Nerode equivalence

Let $S$ be a semigroup and let $X\\subseteq S$ .The relation

s_{1}\\mathcal{N}_{X}s_{2}\\;\\;\\iff\\;\\;\\forall t\\in S(s_{1}t\\in X\\;\\iff\\;s_{2}t%\\in X)

(1)

is an equivalence relation over $S$ ,called the Nerode equivalence of $X$ .

As an example,if $S=(\\mathbb{N},+)$ and $X=\\{n\\in\\mathbb{N}\\mid\\exists k\\in\\mathbb{N}\\mid n=3k\\},$ then $m\\mathcal{N}_{X}n$ iff $m\\mod 3=n\\mod 3$ .

The Nerode equivalence is right-invariant,i.e., if $s_{1}\\mathcal{N}_{X}s_{2}$ then $s_{1}t\\mathcal{N}_{X}s_{2}t$ for any $t$ .However, it is usually not a congruence.
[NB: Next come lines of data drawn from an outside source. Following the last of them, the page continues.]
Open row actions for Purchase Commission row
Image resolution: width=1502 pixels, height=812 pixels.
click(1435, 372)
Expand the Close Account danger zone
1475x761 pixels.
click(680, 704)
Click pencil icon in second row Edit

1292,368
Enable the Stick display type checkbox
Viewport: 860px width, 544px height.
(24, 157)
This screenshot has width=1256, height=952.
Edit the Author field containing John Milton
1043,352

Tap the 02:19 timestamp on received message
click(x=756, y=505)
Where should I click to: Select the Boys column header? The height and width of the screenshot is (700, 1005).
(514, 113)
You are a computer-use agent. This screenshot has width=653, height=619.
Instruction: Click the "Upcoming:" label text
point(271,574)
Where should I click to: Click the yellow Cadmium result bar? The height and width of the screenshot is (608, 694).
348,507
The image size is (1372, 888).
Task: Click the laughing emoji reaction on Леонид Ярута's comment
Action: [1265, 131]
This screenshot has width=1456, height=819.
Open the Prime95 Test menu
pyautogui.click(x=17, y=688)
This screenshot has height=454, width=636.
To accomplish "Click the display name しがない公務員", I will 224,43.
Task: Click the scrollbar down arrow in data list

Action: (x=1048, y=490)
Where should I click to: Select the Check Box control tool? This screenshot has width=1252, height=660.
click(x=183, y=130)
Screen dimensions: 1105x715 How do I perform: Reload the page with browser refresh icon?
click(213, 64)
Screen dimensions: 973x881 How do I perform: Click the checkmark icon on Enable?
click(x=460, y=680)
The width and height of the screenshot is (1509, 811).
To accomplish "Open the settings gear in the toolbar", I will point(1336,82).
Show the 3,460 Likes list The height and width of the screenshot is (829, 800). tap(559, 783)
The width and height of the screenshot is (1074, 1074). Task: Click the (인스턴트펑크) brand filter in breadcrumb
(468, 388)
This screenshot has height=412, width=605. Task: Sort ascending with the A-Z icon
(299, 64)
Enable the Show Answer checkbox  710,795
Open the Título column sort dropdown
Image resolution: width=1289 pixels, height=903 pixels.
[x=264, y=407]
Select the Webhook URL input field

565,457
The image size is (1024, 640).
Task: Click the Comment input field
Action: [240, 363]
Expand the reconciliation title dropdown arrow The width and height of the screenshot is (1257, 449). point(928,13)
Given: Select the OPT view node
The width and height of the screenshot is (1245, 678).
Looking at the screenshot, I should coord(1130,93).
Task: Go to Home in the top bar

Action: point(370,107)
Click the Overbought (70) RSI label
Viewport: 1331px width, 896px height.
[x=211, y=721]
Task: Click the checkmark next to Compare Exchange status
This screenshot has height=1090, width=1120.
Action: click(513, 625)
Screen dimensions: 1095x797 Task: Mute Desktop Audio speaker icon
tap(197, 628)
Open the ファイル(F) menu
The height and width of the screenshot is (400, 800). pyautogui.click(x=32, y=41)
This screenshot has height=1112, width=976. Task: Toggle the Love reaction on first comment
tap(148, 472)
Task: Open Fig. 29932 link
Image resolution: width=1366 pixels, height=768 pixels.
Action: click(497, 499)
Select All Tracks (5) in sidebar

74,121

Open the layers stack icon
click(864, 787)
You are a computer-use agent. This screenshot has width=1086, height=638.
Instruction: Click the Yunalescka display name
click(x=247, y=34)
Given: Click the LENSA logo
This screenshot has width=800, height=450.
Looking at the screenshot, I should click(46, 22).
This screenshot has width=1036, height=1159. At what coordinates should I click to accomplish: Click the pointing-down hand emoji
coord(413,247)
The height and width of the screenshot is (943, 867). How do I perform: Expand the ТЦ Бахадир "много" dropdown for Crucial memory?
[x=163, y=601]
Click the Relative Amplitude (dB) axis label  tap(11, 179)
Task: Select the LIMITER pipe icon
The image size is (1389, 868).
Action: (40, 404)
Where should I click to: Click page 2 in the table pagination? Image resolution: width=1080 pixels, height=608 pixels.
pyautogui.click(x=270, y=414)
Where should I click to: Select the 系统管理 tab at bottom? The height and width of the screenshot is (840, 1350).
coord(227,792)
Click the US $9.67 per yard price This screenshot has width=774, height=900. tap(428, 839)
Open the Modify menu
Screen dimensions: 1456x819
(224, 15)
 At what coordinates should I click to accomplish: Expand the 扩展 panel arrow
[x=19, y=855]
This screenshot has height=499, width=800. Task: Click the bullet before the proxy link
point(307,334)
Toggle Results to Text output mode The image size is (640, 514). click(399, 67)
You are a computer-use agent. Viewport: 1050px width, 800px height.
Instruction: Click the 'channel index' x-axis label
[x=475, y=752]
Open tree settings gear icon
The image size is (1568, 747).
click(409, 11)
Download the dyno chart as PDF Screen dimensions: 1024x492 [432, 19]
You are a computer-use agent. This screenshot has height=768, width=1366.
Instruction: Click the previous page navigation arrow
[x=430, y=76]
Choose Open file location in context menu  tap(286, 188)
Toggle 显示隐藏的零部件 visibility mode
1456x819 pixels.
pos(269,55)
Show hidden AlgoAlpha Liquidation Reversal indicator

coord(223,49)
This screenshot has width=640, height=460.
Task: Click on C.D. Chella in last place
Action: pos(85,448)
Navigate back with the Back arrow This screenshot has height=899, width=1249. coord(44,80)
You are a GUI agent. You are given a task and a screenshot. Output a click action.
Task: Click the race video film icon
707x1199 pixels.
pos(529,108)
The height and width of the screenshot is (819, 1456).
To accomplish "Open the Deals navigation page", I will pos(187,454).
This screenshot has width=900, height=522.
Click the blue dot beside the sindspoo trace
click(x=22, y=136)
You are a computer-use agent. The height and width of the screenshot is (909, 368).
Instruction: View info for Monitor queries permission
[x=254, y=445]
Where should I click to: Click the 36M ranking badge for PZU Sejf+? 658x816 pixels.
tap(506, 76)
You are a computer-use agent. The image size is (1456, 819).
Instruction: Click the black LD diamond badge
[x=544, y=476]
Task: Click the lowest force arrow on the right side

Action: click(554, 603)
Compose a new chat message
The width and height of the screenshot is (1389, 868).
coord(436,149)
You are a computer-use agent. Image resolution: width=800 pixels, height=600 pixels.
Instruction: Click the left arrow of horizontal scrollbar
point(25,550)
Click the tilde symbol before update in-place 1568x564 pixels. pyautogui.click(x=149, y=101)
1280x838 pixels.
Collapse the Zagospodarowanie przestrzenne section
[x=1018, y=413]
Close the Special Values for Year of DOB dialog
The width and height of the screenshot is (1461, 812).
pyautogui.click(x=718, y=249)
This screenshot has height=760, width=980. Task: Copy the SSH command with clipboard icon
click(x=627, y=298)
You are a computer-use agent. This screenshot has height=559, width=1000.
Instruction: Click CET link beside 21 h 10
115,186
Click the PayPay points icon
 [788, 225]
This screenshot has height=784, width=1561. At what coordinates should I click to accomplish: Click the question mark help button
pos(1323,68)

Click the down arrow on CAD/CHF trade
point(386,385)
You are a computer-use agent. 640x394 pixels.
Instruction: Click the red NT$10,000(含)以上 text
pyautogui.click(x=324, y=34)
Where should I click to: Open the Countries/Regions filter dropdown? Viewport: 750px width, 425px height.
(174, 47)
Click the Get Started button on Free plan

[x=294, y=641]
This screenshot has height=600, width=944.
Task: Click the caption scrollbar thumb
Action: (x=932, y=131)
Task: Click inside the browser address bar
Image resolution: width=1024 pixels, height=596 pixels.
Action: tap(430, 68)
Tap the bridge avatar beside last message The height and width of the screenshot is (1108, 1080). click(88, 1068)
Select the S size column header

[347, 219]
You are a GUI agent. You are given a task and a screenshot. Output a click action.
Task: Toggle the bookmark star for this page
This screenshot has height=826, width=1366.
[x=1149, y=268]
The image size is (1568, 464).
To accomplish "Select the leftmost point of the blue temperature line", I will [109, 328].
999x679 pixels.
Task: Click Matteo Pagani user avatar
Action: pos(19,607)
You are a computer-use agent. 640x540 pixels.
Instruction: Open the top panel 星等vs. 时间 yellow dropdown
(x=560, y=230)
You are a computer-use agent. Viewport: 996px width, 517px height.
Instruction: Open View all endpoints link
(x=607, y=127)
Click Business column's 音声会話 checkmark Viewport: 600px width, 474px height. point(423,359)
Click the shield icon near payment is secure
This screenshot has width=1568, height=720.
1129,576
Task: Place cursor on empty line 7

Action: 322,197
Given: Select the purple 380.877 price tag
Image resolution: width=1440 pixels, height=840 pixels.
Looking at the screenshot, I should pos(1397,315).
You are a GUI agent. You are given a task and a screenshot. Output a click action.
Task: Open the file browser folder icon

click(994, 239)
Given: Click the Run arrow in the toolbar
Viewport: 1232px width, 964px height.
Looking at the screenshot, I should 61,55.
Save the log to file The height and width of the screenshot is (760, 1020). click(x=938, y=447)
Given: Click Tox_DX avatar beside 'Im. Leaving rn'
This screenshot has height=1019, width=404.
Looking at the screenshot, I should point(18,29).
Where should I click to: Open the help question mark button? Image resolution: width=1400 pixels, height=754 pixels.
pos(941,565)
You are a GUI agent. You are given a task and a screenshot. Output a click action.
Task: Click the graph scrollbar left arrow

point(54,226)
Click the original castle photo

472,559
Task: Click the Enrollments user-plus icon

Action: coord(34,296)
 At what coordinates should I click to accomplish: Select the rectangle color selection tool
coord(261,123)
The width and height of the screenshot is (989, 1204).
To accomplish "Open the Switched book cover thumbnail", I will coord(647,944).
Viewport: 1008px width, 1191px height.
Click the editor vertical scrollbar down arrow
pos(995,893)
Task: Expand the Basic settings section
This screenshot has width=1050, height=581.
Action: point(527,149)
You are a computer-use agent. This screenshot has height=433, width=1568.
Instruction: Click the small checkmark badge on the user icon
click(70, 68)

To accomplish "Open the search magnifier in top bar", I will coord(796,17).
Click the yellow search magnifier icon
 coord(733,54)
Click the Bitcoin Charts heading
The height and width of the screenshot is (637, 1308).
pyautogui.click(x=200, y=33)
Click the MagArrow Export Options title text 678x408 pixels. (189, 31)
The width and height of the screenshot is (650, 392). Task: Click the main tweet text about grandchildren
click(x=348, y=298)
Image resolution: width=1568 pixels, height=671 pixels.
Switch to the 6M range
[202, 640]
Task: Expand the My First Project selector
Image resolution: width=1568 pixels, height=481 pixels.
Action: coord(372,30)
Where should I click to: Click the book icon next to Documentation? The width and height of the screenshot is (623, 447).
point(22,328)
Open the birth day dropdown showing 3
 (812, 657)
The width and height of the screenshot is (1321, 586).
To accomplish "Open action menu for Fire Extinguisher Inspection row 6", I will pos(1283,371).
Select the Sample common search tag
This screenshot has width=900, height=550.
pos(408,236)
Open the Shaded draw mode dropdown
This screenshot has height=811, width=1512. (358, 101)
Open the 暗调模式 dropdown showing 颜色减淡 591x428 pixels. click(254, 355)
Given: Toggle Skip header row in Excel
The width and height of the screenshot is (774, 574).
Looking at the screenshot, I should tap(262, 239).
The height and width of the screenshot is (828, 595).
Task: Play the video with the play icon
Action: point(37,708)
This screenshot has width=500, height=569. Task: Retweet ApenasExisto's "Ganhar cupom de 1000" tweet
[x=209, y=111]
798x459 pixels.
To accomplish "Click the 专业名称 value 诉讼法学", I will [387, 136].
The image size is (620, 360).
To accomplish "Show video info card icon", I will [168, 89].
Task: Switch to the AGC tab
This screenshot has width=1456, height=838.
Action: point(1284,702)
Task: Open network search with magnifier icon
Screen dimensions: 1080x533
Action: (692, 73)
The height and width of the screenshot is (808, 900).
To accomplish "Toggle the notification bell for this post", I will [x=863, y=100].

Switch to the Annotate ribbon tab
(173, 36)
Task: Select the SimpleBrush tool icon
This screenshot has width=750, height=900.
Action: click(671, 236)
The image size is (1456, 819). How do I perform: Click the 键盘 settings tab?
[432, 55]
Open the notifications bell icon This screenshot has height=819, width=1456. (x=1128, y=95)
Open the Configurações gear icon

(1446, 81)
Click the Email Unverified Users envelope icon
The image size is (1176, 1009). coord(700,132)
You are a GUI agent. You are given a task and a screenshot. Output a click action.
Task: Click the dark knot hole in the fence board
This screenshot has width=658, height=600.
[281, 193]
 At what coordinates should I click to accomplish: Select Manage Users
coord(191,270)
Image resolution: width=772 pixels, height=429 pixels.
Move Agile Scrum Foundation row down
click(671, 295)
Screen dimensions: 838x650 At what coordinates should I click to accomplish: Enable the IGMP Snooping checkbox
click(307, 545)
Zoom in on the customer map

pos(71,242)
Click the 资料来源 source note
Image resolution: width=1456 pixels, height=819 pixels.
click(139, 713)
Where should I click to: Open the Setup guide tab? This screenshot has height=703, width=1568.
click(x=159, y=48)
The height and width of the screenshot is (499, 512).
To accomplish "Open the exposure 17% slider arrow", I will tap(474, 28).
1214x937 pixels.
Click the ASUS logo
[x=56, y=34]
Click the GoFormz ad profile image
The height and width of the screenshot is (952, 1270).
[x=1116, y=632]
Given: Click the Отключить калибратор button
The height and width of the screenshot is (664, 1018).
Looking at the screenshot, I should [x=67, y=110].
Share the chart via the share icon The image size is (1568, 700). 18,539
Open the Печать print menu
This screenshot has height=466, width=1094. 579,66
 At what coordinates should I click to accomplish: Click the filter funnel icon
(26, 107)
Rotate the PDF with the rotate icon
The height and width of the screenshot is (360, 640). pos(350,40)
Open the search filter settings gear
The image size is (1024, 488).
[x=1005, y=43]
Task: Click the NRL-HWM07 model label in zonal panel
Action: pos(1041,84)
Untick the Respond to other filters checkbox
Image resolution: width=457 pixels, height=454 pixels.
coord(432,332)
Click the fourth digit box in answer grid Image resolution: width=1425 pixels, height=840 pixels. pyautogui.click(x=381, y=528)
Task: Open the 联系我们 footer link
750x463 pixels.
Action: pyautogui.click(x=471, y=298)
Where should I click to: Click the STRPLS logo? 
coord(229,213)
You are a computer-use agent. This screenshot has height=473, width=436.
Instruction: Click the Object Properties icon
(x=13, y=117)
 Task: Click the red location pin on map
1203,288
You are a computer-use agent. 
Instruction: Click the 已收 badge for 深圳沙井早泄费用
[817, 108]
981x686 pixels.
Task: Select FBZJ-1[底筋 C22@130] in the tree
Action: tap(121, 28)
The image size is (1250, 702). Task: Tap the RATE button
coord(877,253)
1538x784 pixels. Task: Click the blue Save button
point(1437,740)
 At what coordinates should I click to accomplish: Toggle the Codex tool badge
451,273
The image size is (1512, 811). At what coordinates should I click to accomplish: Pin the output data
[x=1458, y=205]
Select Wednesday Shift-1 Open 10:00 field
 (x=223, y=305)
The Nerode equivalence is maximal in the following sense:

•
if $\\eta$ is a right-invariant equivalence over $S$ and $X$ is union of classes of $\\eta$ ,
•
then $s\\eta t$ implies $s\\mathcal{N}_{X}t$ .

In fact, let $r\\in S$ :since $s\\eta t$ and $\\eta$ is right-invariant, $sr\\eta tr$ .However, $X$ is union of classes of $\\eta$ ,therefore $s r$ and $t r$ are either both in $X$ or both outside $X$ .This is true for all $r\\in S$ , thus $s\\mathcal{N}_{X}t$ .

The Nerode equivalence is linked to the syntactic congruenceby the following fact, whose proof is straightforward:

s_{1}\\equiv_{X}s_{2}\\;\\;\\mathrm{iff}\\;\\;ls_{1}\\mathcal{N}_{X}ls_{2}\\;\\forall l%\\in S\\;.